Antibody A defender made by the body to recognise and fight a specific germ.
ADE Antibody-Dependent Enhancement — weak old antibodies make a later dengue infection more severe.
Tetravalent vaccine A vaccine that targets all four dengue serotypes in one shot.
Live-attenuated vaccine Uses a weakened (but still living) form of the virus to train the body’s defence.
DengiAll India’s dengue vaccine; from US NIH technology, licensed to Panacea Biotec; trialled with ICMR.
Butantan-DV Brazil’s single-dose dengue vaccine (same platform as DengiAll); paused 8 June 2026.
Dengvaxia / Qdenga Other dengue vaccines — by Sanofi and by Takeda (Japan) respectively.
ICMR Indian Council of Medical Research — leads medical research; partner in DengiAll trials.
CDSCO Central Drugs Standard Control Organisation — India’s national drug regulator.
Pharmacovigilance Watching a medicine or vaccine for safety after it reaches the public.

MCQ Practice Question
Q. With reference to dengue and dengue vaccines, consider the following statements:

  1. The dengue virus has four serotypes, and immunity against one does not guarantee protection against the other three.
  2. Antibody-Dependent Enhancement (ADE) occurs when high levels of antibodies strongly neutralise a new dengue infection.
  3. India’s DengiAll vaccine is built on the same platform as Brazil’s Butantan-DV and is licensed to Panacea Biotec.

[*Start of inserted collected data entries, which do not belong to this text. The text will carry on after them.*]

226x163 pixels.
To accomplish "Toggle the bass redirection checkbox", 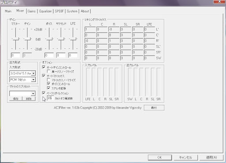I will [44, 93].
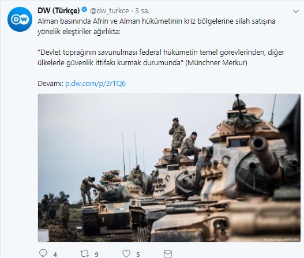Retweet using the arrows icon
Screen dimensions: 304x258
(85, 253)
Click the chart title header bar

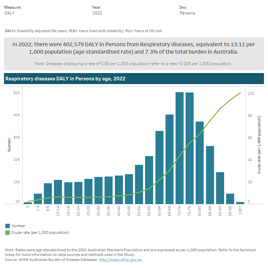point(134,79)
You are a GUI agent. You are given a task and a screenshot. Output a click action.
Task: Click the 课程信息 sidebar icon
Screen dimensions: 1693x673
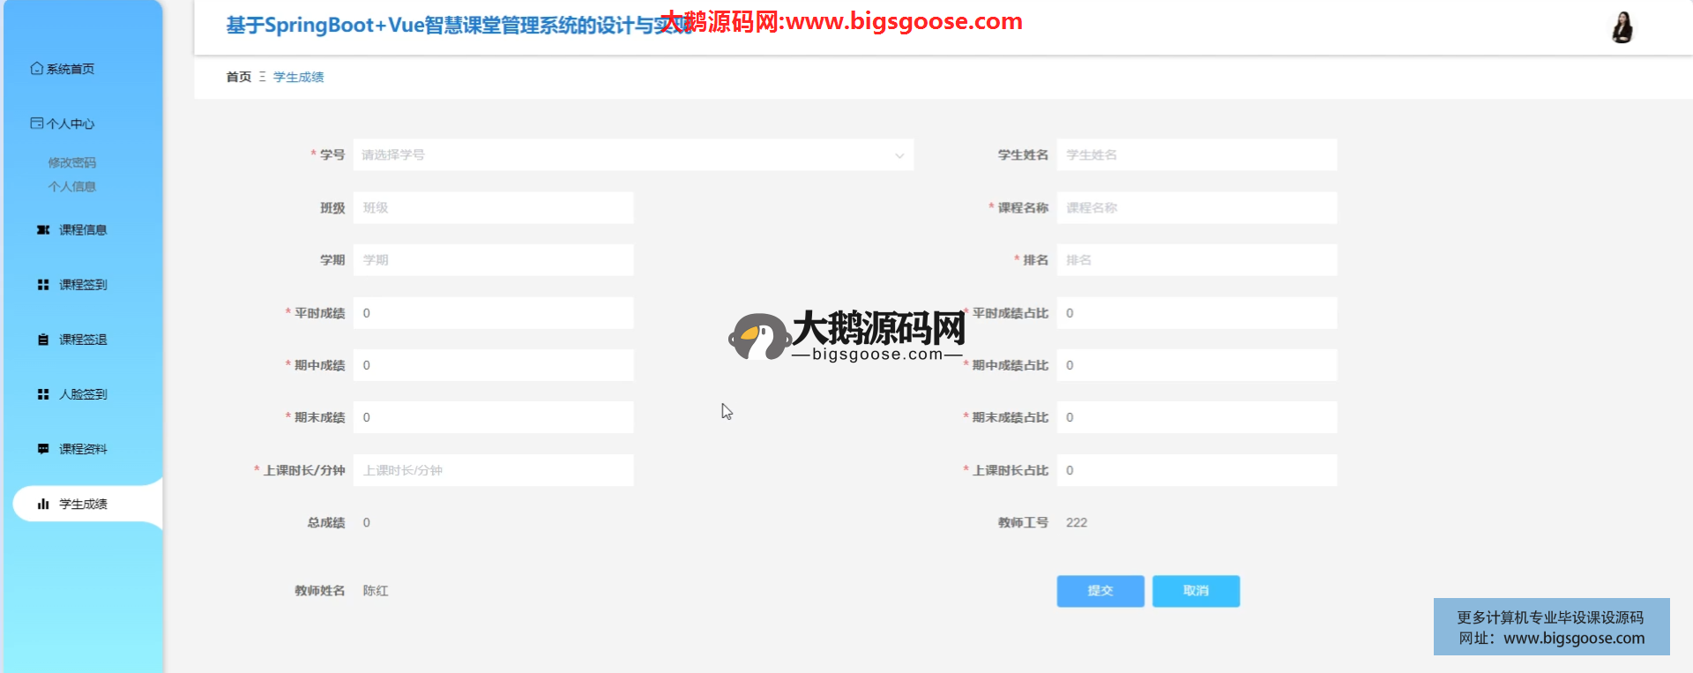42,230
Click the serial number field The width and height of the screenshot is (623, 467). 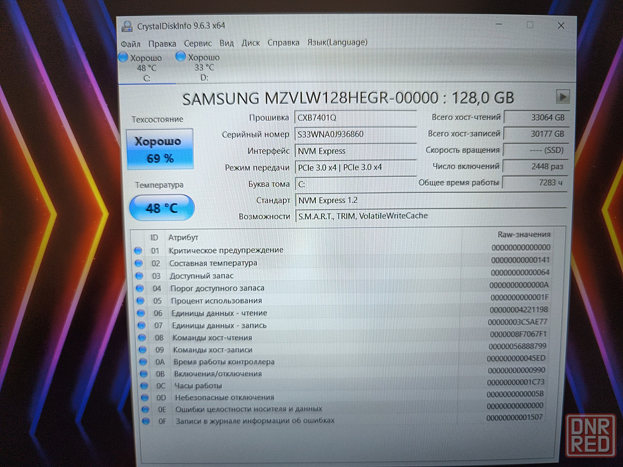(x=354, y=134)
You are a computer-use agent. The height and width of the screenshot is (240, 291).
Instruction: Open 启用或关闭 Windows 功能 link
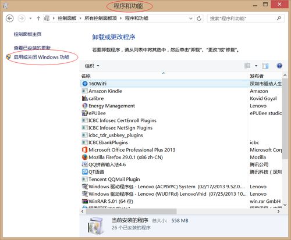[x=41, y=57]
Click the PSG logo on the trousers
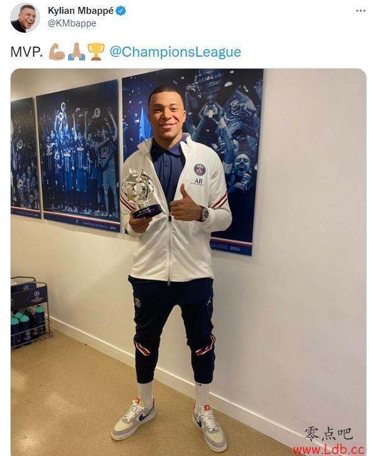370x456 pixels. (137, 302)
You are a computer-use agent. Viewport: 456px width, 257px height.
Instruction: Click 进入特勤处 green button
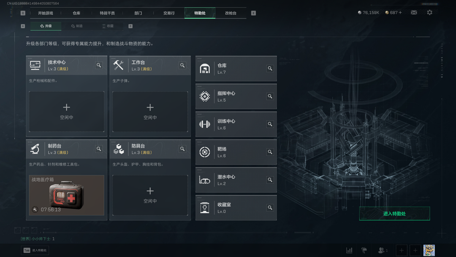pyautogui.click(x=394, y=213)
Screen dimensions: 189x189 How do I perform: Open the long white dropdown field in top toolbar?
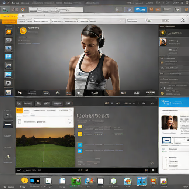[x=56, y=10]
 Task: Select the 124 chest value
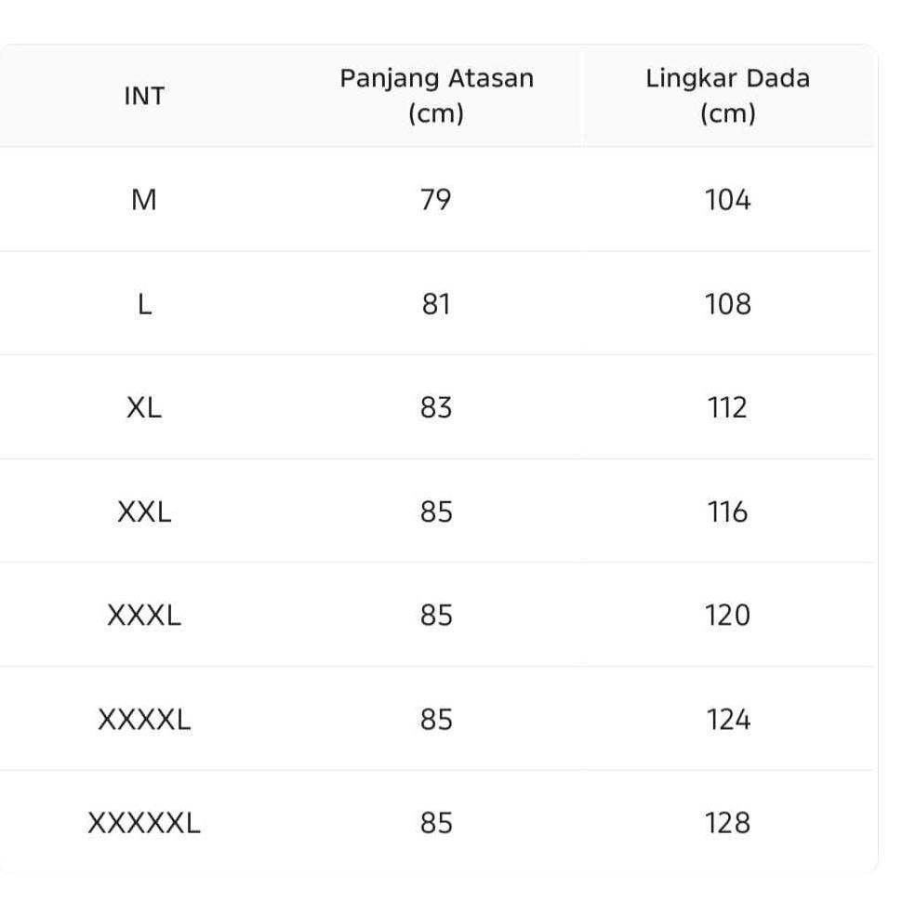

Which of the statements given above is/are correct?
(a) 1 and 2 only    (b) 2 and 3 only    (c) 1 and 3 only    (d) 1, 2 and 3

Answer: (c) 1 and 3 only

  • Statement 1 — Correct: Dengue has four serotypes (DENV 1–4), and protection against one does not cover the others — the core reason dengue vaccines are so hard to design.
  • Statement 2 — Incorrect (the trap): ADE is the opposite. It happens when antibody levels have fallen and turned weak, so they fail to neutralise the virus and instead help it enter the body’s cells — making the infection more severe.
  • Statement 3 — Correct: DengiAll shares the same vaccine platform as Butantan-DV and is licensed in India to Panacea Biotec, with Phase-3 trials run alongside ICMR.